“While driving down memory lane, it’s always advisable, if not requisite, to have a passenger in the car – for company greatly eases the blunt blow of nostalgia.” – Jeff Campagna

Memory is a tricky thing. It can be the author of elation or the agent of gloom and depression. From what I can tell with my limited sight and insubstantial experience, there are two types of memories and two forms of reactions – both of which are interchangeable.

There are positive memories and negative memories as well as positive reactions and negative reactions.

Now, usually a positive memory produces a very positive reaction. The beholder is brought back to a time of contentment and satisfaction, when the world and all its spectacle seem to be aligned and balanced and the proprietor seems to fit perfectly in his or her place. They remember positivity and appreciate it in a way that furnishes a positive reaction. This is the best variation of the four possible outcomes.

However, positive memories have a evil cousins, that is, those which provide negative reactions. This is not to say that the memory itself is a negative one, we’ll get to that later; no, this is specifically to do with positive memories generating negative thoughts. This can be caused by many different factors that are quite unique, though oftentimes the reaction is connected to a drastic change in surrounding, environment, status, company or lifestyle. The beholder can look back upon a time or a place, or both, with depressive longing– thus indirectly belittling their current place. Their memory is so great, and their present is so inferior, that a negative reaction is reached from a positive recollection. While not the worst form of remembering, it is by far the most viscous of circles.

On the other side of the coin are negative memories with positive reactions. These are normally quite welcome and often times a result of an active choice to focus on one’s substandard past as a way to remind them of their current luxury. To remember something bad and feel good about it, is to taste the candy which is bitter and sweet at once. It is a pleasurable thing, but a confusing one as well. The beholder can be unsure of which portion is more real, the negative yesterday or the positive today.
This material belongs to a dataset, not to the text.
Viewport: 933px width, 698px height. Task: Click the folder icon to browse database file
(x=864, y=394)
Though in all the confusion and emotional ping-pong, the proprietor is eventually reminded that they have progressed, conquered, moved on. The bitter-sweet nature of this process makes this form not nearly the best, but not nearly the worst either.
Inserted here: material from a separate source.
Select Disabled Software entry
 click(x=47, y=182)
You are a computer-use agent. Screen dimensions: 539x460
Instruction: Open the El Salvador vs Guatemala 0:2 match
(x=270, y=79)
Lastly, the human psyche can often be victim to the dark and dismal phenomenon of negative memories which produce negative reactions. Death, failure, loss, embarrassment, shame and mistake can often be the trigger for such a wretched combination as this. The beholder’s present is no better than their past. They are caught in the maelstrom of adverse memories remembered during adverse times which will no doubt lead to more adverse memories in the near and far future. This is by far the worst possible form of recollection.
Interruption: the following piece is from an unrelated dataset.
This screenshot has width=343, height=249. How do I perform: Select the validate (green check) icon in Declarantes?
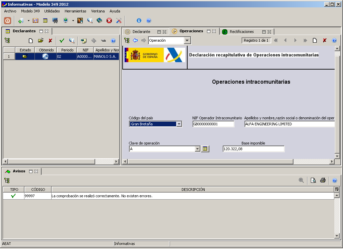[x=61, y=40]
The notion of memory is a difficult thing to comprehend, when looking at its entire power and scope, and I doubt that the current human intellect has logic enough to truly make sense of its ravings. However, when the load of memory is shared and its heavy weight distributed between two or more carriers, its unfavorable consequences can sometimes be lessened or avoided altogether. Think of a memory bouncing back and fourth within the beholder’s mind, with no verbal escape or channel, as a man, whose head is cluttered with a million thoughts, pacing a small room with a locked door. Now, if you were to open that door and let that man walk freely throughout his environment, perhaps his head would be ever clearer and might journey to some wonderful and untouched territory.